__REQUIRED TASKS__
• A. In the dream described in the review excerpt, why were the celebrity subjects of the forgeries not good company? Answer in one to three sentences.
• B. List every person named in the review excerpt.
• C. From the review excerpt, reproduce everything from "I didn’t read" down to "gears in anger.".

:: SELECTED TEXT

How she does it, how the dealers fall for it, and how she enlists another New York character named Jack Hock (the marvelous Richard E. Grant) to work with her are the meat and bones of Can You Ever Forgive Me? The movie is smart and literate and adult, and you should see it. But it’s missing something, and that something is revealed in Israel’s memoir of the same name, which was published in 2008.

I didn’t read the book until after I’d seen the movie, and it turns out to be a marvel—compact and jaunty, snappily observed, brimming with a cool-eyed wit you’d never know Israel possessed from the film version. Israel’s memoir is the story of a corrupt person who both revels in her corruption and understands why and how she was brought low because of it:

I dreamt that I was sitting in one of the chicken-wire buses on my way upstate to prison. Noël Coward was driving the bus, and I was surrounded by the celebrity subjects of my forgeries, who were not on this occasion such good company: all nattering about how bad my typing was, how inept my punctuation. Dorothy Parker sniffed at my use of serial commas, which she compared to serial killers. . . . Noël wore elegant evening wear, shifted the gears in anger.

::::
:: RECORDS PROVIDED

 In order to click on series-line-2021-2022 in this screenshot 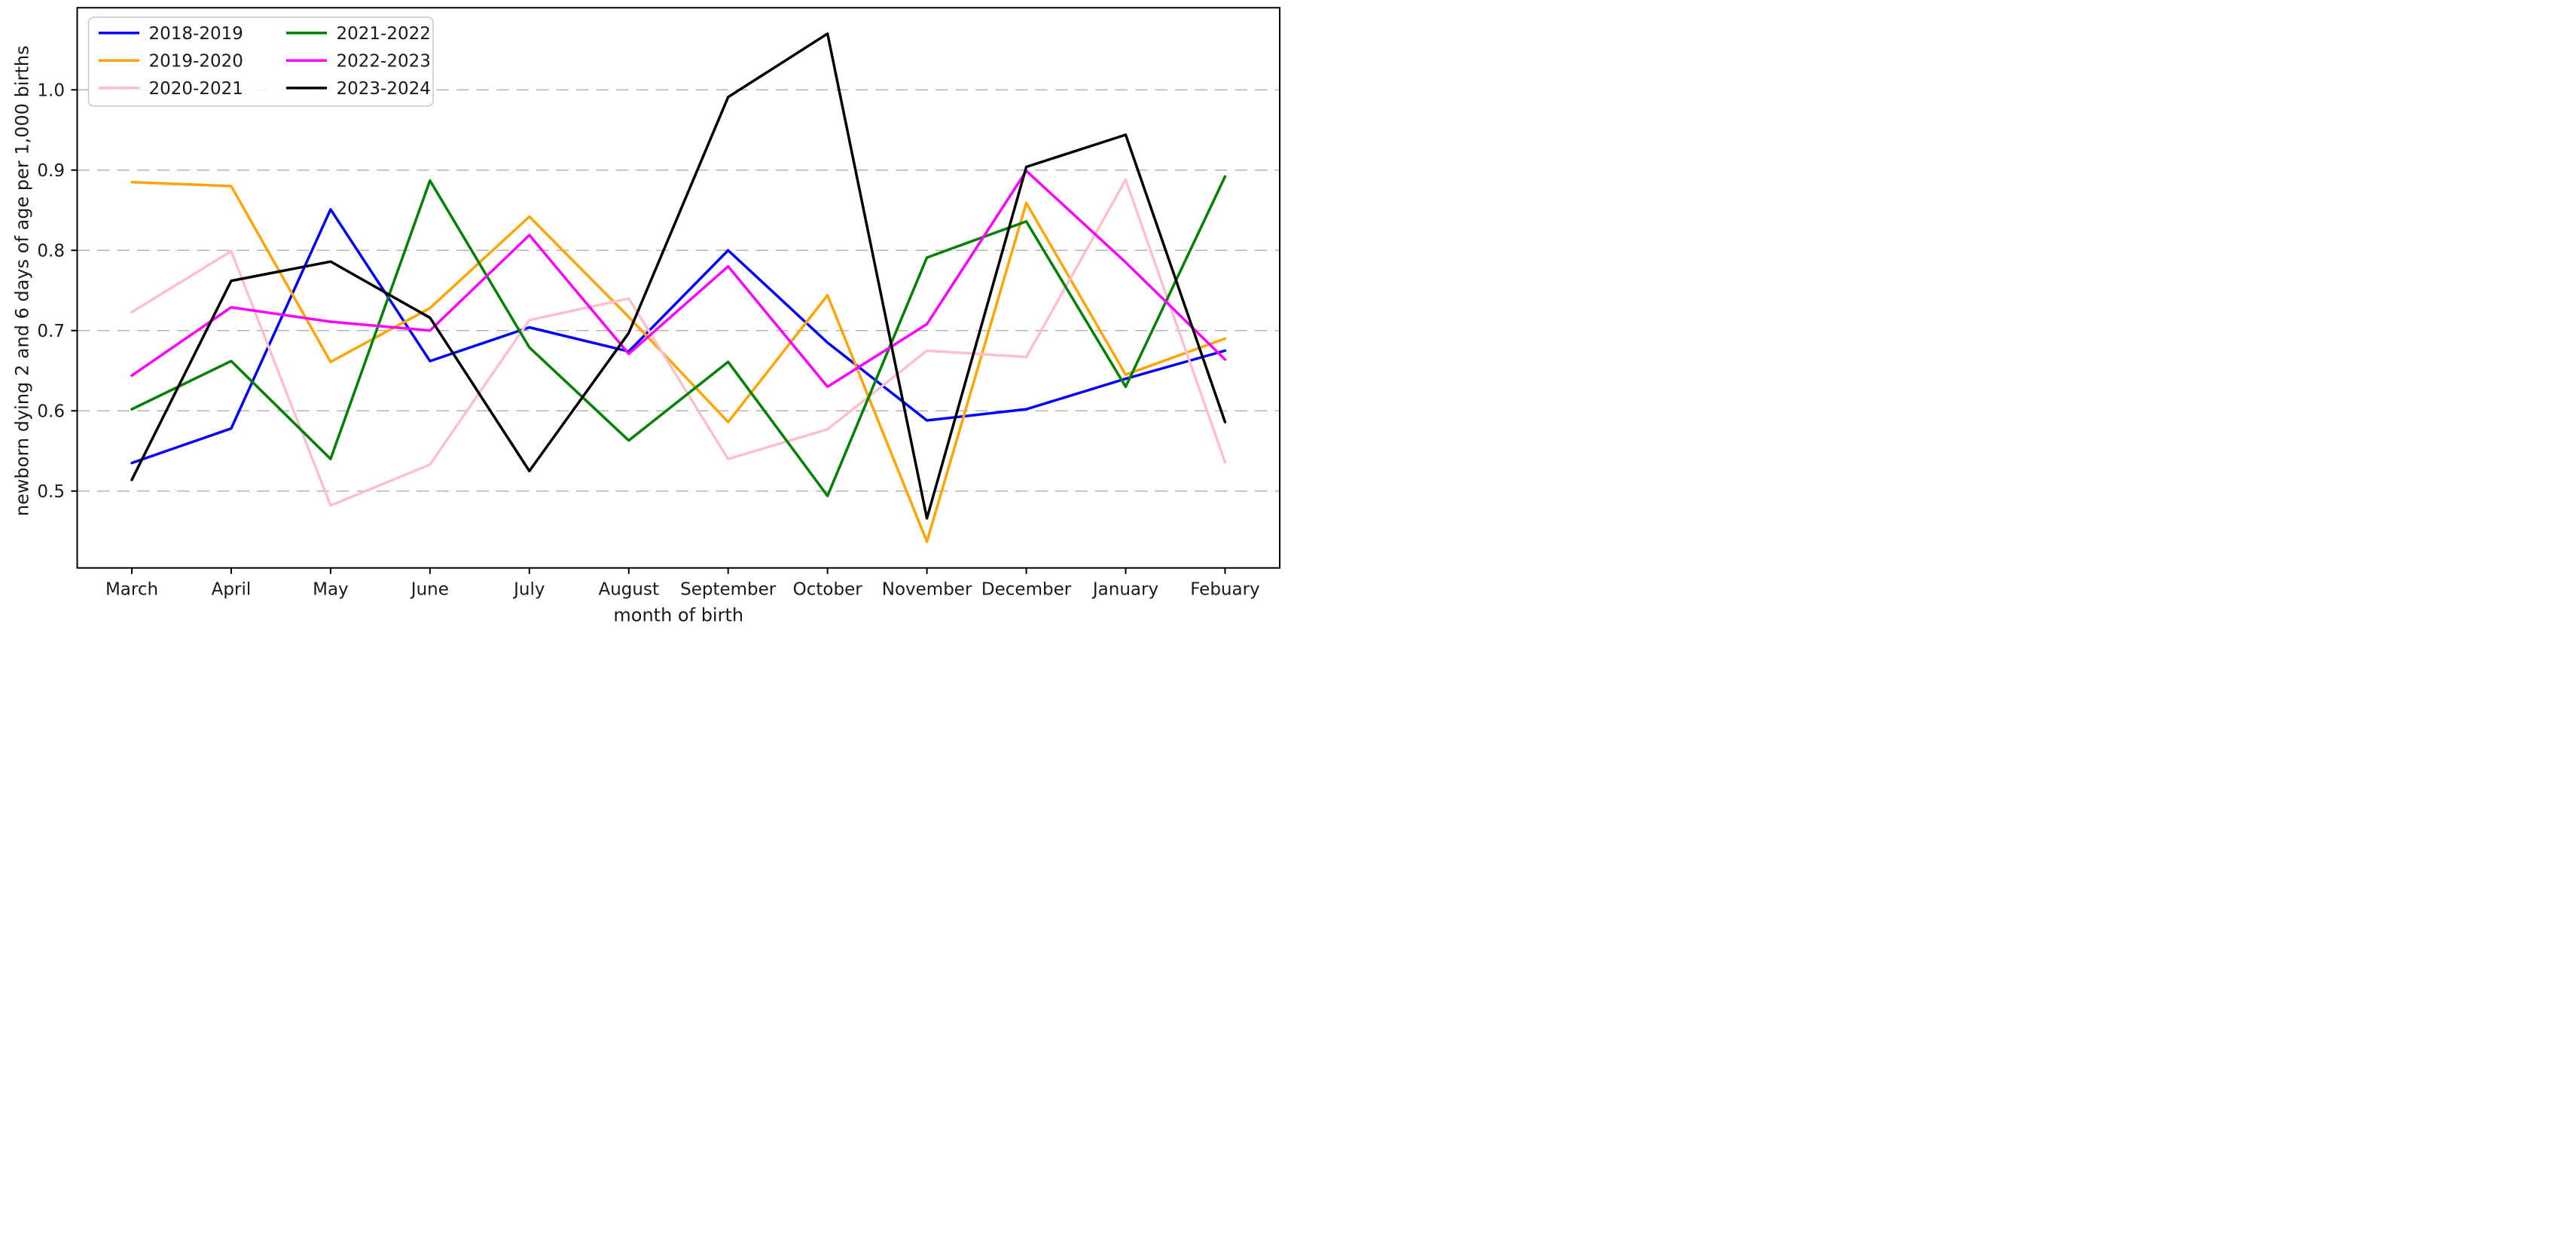, I will do `click(678, 336)`.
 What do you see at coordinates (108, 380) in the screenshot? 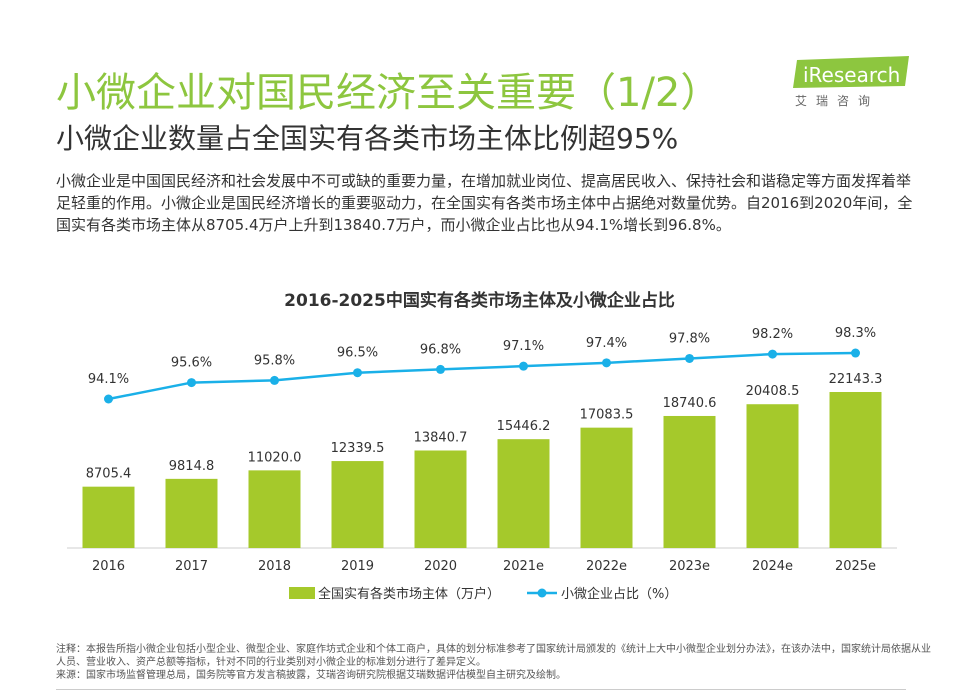
I see `line-data-label: 94.1%` at bounding box center [108, 380].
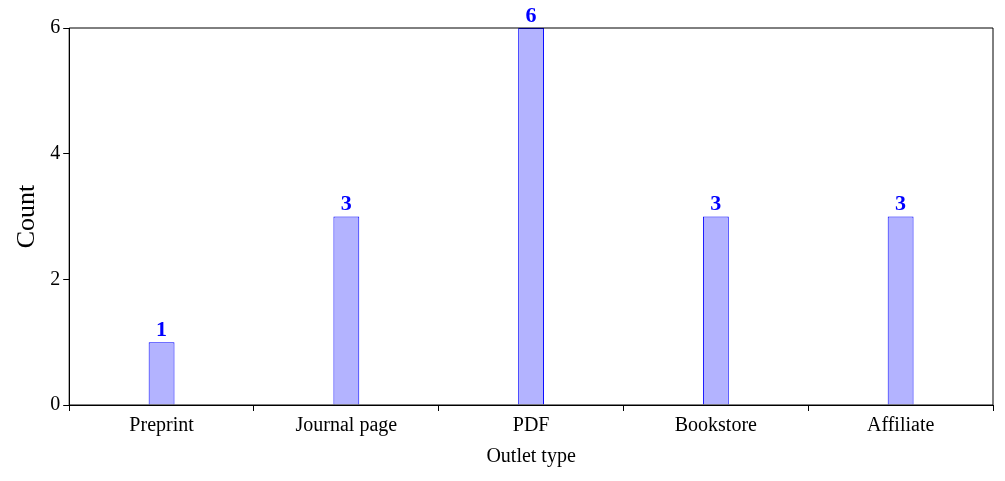  I want to click on x-tick-label: Bookstore, so click(716, 424).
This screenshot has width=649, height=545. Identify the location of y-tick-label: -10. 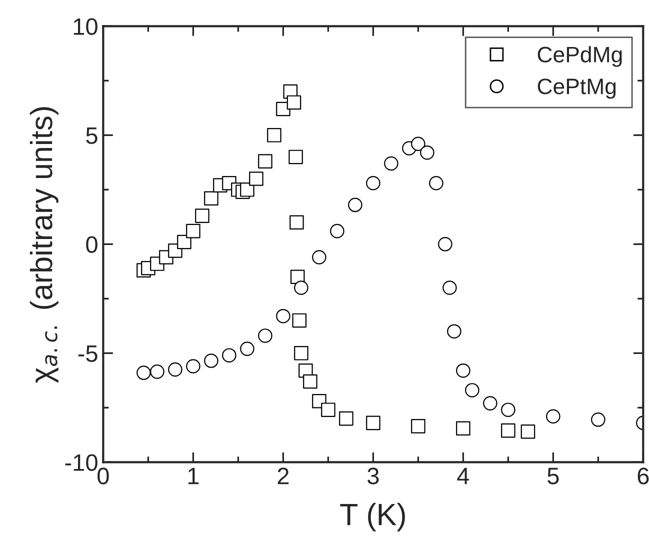
(82, 462).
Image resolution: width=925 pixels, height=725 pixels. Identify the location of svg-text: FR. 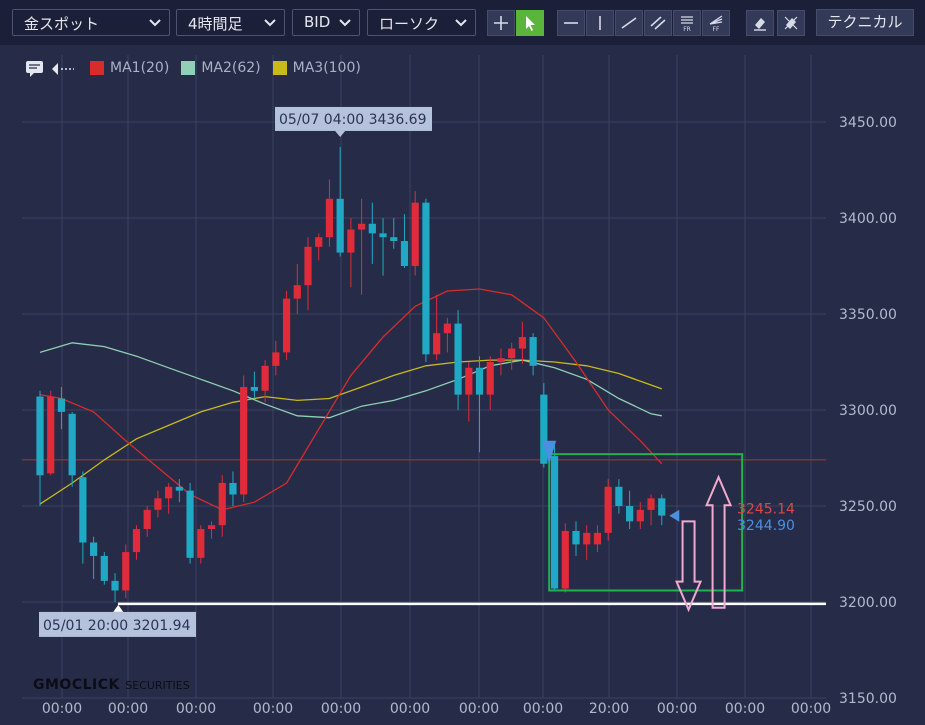
(687, 30).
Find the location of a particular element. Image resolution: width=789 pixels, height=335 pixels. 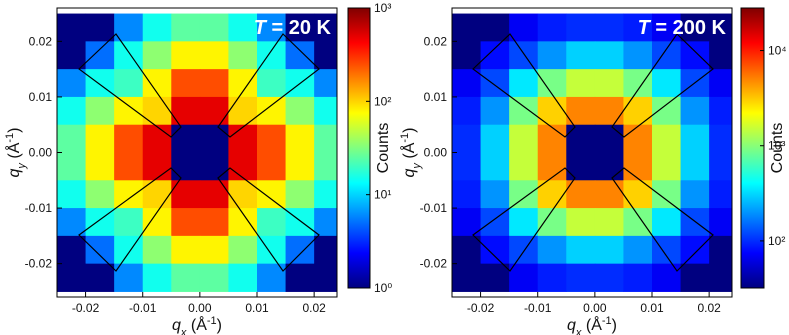

annotation-part: = 20 K is located at coordinates (299, 28).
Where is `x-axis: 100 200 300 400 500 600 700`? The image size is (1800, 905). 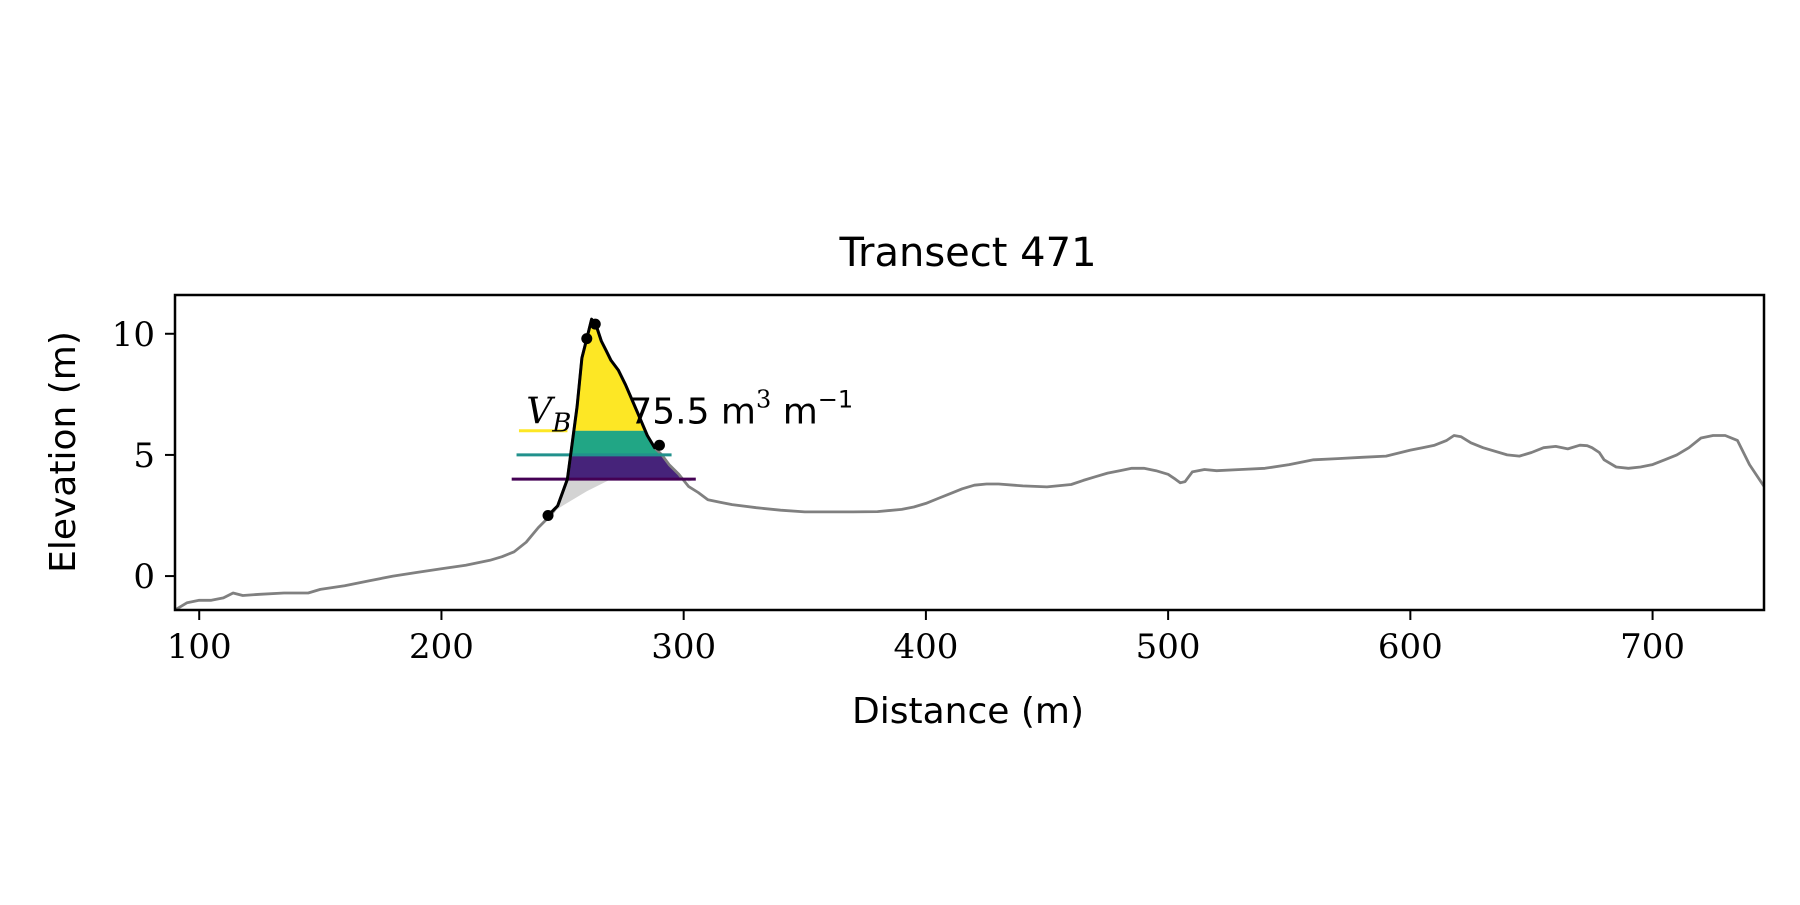
x-axis: 100 200 300 400 500 600 700 is located at coordinates (926, 638).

::::

__RESPONSES BY TASK__
• A. They were all nattering about how bad the typing was and how inept the punctuation was. Dorothy Parker even sniffed at the use of serial commas, comparing them to serial killers.

• B.
- Jack Hock
- Richard E. Grant
- Israel
- Noël Coward
- Dorothy Parker

• C.
I didn’t read the book until after I’d seen the movie, and it turns out to be a marvel—compact and jaunty, snappily observed, brimming with a cool-eyed wit you’d never know Israel possessed from the film version. Israel’s memoir is the story of a corrupt person who both revels in her corruption and understands why and how she was brought low because of it:

I dreamt that I was sitting in one of the chicken-wire buses on my way upstate to prison. Noël Coward was driving the bus, and I was surrounded by the celebrity subjects of my forgeries, who were not on this occasion such good company: all nattering about how bad my typing was, how inept my punctuation. Dorothy Parker sniffed at my use of serial commas, which she compared to serial killers. . . . Noël wore elegant evening wear, shifted the gears in anger.